Researchers in Spain explore strategies for making tumor microenvironment less “tumor permissive.” Their experiments were in mice models of the lung cancer, so the findings are from early-stage research and far from the final word.
Tumor-associated macrophages (TAMs) are the most abundant immune cells in tumors. Extremely adaptable, they shift their function according to the microenvironment: They can be both pro- and anti-tumor. In most solid tumors, they’re immunosuppressive and pro-growth. This makes them a “remarkably promising” target in immuno-oncology, according to researchers in the innate immunity group at the Germans Trias i Pujol Research Institute in Badalona, Spain, outside Barcelona. The key, they say, is to reprogram TAMs. Their study, published in EBioMedicine, suggests that doing so could change the prospects of millions of lung cancer patients.
Led by Maria Rosa Sarrias, Ph.D., the researchers had found in an earlier study that CD5L, a glycoprotein, drove cells toward a polarization similar to that induced by IL10, and that IL10-activated macrophages in vitro overexpressed CD5L.
In the current study, they found that CD5L was a “key player” in macrophage responses in the context of cancer. They determined that CD5L blockade reverted interleukin (IL)-10-induced macrophage activation. “Interestingly,” they note, blocking CD5L also inhibited CD5L expression, suggesting that this protein undergoes a positive feedback of transcriptional regulation. Their observations point to a positive feedback loop between CD5L expression and the maintenance of the immunosuppressive phenotype. Therefore, they concluded that CD5L is a TAM marker induced by factors secreted by cancer cells. High TAM CD5L protein in advanced lung cancer supports the notion that CD5L contributes to a poor prognosis.
To explore the therapeutic potential of targeting CD5L, the team generated a CD5L-blocking monoclonal antibody, which they named RImAb. They describe RImAb as a modulator of several hallmarks, namely vascularity, apoptosis and epithelial-mesenchymal transition factors. Administered in a mouse model of lung cancer, the antibody reduced tumor growth, reprogrammed TAMs and shifted the tumor microenvironment to be “less tumor permissive.”

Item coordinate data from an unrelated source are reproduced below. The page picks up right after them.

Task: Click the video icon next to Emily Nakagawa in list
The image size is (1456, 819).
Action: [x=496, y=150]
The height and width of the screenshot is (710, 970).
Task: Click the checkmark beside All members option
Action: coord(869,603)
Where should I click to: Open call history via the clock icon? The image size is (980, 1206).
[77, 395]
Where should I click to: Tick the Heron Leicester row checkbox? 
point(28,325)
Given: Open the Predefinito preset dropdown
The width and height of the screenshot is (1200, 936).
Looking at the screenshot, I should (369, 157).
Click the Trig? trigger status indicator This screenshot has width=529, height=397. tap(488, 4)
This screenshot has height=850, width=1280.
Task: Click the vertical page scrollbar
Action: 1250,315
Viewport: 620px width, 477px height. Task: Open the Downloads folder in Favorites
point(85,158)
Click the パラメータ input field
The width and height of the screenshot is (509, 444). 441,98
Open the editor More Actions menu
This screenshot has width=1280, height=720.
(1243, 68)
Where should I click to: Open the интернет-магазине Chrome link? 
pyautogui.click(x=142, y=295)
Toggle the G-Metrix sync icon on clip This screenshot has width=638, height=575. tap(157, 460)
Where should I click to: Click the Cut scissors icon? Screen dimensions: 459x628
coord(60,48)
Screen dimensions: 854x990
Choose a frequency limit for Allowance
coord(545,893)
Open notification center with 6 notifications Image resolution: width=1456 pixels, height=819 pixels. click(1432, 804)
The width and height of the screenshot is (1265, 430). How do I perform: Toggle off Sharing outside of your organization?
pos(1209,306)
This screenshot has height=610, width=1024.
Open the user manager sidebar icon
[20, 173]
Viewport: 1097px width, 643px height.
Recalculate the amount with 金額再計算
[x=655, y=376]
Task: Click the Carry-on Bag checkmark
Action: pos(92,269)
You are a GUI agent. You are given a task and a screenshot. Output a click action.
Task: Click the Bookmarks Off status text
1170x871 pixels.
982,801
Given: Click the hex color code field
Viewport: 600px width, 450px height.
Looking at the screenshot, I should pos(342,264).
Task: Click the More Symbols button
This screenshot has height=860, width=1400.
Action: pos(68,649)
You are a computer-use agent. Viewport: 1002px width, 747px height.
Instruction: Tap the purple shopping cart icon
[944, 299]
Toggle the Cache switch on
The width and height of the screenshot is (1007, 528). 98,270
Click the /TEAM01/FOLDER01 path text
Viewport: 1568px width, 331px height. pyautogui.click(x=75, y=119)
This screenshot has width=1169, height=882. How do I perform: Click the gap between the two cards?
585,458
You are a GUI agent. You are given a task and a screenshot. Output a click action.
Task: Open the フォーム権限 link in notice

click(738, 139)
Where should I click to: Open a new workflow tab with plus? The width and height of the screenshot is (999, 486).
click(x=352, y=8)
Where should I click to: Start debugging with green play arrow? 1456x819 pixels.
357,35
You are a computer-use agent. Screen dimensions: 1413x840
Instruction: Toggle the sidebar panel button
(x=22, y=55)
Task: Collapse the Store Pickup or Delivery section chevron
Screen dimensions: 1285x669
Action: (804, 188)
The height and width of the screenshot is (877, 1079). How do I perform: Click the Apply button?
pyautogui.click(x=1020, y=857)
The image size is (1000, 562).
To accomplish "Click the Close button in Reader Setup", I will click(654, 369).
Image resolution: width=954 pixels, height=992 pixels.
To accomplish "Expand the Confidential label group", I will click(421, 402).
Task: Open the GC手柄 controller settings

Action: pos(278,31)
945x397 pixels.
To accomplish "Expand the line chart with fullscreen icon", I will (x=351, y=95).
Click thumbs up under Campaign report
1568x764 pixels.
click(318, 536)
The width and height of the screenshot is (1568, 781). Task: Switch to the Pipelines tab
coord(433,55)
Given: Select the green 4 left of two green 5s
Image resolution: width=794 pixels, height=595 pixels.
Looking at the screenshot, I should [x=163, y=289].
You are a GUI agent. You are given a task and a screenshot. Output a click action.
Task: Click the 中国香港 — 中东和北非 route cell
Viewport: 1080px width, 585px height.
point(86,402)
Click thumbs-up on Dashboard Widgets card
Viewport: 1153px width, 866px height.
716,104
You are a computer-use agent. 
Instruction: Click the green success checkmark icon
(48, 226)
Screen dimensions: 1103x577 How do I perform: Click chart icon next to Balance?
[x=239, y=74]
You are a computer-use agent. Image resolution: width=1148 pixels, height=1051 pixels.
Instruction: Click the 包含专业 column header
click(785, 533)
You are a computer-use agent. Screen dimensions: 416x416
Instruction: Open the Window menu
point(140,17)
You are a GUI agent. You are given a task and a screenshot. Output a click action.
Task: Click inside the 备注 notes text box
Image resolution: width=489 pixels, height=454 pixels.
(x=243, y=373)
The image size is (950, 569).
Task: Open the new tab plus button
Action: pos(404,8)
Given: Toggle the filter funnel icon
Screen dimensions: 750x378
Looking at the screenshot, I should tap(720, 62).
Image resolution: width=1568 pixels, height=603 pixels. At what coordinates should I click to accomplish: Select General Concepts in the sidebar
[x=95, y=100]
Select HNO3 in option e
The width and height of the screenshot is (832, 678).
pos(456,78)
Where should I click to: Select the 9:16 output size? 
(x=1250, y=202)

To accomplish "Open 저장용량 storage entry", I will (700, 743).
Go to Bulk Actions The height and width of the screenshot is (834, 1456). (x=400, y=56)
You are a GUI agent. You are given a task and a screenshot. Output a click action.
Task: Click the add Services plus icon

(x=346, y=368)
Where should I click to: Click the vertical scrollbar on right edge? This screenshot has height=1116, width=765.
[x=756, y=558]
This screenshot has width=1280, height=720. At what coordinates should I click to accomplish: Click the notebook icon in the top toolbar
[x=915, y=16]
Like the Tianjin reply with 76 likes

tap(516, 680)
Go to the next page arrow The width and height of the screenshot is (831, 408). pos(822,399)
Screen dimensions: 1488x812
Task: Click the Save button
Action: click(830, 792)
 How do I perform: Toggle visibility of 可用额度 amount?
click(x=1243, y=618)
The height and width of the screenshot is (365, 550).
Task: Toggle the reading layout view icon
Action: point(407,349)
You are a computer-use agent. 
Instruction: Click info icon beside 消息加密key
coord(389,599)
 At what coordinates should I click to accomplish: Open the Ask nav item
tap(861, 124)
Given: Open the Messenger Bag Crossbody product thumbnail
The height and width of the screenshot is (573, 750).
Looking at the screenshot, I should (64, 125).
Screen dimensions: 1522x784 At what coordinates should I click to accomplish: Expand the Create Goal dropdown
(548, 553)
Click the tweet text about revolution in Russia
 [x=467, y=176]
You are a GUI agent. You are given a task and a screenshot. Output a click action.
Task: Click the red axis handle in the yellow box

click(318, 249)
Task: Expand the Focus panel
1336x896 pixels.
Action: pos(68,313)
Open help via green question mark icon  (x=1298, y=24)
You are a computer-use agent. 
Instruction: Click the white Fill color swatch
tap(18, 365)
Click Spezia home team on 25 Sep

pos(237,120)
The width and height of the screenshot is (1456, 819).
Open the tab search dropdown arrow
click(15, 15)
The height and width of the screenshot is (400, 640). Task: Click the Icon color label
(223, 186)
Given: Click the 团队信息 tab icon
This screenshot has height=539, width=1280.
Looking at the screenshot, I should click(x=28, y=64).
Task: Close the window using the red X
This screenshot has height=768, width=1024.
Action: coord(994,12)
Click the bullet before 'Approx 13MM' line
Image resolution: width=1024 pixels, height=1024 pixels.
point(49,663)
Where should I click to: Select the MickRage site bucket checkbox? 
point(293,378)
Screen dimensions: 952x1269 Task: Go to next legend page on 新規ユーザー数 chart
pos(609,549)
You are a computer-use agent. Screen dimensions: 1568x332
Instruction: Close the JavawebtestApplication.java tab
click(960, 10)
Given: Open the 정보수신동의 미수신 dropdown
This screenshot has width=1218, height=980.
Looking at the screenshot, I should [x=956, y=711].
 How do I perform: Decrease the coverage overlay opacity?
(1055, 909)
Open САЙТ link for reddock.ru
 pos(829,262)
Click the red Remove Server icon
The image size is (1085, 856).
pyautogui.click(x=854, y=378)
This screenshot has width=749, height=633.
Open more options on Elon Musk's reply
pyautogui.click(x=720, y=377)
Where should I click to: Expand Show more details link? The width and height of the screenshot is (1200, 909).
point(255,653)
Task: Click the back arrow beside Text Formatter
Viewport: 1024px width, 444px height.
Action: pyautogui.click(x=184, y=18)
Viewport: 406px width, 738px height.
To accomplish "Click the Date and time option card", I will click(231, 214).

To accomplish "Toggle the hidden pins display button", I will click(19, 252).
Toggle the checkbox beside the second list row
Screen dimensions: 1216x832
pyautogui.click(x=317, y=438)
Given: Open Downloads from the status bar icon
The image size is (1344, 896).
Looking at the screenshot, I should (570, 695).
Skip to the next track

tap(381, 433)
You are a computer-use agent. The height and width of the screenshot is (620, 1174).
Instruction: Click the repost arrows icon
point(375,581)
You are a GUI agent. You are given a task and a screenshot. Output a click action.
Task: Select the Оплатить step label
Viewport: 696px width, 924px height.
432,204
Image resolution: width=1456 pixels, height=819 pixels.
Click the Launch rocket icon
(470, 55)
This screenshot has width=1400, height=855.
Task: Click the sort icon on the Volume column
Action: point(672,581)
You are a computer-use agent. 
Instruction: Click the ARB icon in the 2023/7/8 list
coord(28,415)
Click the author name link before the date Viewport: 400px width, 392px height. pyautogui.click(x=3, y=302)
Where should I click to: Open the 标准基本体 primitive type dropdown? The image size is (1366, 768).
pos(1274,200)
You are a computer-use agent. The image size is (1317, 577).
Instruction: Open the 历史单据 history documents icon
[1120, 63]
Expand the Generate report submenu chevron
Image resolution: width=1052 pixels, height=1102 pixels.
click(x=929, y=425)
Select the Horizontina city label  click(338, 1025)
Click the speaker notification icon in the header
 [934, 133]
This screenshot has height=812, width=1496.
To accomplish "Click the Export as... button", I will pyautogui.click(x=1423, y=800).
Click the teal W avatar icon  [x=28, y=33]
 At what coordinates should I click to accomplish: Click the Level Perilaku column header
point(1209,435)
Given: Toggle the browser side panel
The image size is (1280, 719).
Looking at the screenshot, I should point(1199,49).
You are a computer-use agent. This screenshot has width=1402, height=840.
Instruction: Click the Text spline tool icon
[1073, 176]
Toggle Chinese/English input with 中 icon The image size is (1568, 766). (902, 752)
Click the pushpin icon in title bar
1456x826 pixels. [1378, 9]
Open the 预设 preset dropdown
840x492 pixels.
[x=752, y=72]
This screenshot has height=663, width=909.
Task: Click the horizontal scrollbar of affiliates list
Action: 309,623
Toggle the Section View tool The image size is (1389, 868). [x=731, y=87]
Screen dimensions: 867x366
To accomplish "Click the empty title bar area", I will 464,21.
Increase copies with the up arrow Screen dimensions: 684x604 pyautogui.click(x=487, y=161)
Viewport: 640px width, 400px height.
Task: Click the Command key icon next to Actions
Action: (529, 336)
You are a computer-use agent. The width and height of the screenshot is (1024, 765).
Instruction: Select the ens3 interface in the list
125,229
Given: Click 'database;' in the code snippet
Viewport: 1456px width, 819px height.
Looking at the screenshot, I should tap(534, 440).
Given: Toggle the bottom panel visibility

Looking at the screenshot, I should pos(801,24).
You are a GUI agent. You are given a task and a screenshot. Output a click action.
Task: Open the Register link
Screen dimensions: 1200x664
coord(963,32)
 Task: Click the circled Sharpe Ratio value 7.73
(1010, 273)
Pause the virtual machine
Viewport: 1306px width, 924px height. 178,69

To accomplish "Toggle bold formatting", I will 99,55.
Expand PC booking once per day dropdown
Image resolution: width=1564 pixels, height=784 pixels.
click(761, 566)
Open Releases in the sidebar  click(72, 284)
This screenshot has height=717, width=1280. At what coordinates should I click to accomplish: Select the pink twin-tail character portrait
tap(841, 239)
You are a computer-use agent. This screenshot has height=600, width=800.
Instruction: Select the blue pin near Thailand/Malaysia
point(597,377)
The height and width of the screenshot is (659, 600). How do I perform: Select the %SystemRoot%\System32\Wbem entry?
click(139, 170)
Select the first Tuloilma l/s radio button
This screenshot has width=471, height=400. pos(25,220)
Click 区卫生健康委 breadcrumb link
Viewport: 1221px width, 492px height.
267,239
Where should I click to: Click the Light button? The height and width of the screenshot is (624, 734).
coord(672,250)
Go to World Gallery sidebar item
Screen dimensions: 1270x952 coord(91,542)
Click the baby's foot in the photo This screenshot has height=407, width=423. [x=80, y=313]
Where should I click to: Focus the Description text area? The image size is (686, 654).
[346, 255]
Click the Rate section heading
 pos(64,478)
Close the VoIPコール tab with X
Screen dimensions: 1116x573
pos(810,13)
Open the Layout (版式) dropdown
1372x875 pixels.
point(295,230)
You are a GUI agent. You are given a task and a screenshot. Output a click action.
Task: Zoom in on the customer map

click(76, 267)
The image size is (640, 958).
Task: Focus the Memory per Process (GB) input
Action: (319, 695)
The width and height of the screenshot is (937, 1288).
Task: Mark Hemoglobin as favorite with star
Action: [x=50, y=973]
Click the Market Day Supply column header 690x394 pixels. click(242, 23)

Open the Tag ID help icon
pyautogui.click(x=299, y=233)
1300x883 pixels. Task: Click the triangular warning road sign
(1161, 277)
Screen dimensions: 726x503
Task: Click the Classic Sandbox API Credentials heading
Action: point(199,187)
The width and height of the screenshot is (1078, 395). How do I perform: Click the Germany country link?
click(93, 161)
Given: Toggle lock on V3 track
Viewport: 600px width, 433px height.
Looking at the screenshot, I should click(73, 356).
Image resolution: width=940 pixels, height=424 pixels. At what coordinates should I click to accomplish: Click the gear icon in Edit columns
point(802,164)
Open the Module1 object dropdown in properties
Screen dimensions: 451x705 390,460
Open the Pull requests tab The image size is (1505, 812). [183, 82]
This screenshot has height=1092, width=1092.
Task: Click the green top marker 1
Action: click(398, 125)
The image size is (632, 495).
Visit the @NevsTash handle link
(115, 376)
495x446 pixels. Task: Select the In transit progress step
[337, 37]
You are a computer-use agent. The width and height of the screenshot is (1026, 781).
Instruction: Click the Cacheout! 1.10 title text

The RImAb-treated group of mice showed an increase in neutrophils, which the researchers note play “important and conflicting roles in cancer development.”In their study, the expression of myeloperoxidase, a marker of neutrophil activation, negatively correlated with tumor volume, suggesting that neutrophil infiltration contributes to tumor control by RImAb. The RImAb-associated increase in neutrophils was also in line with higher levels of tumor GM-CSF, a chemoattractant for neutrophils that may have antitumor activity.In contrast, the researchers observed diminished levels of GM-CSF in the serum of RImAb-treated animals. Higher GM-CSF serum levels, they point out, are considered a marker of adverse clinical outcome, especially in patients with non-small cell lung cancer.
The results “open the door to a new line of treatment for lung cancer patients,” Sarrias said in an interview, “with the potential to be applied to other solid tumors.”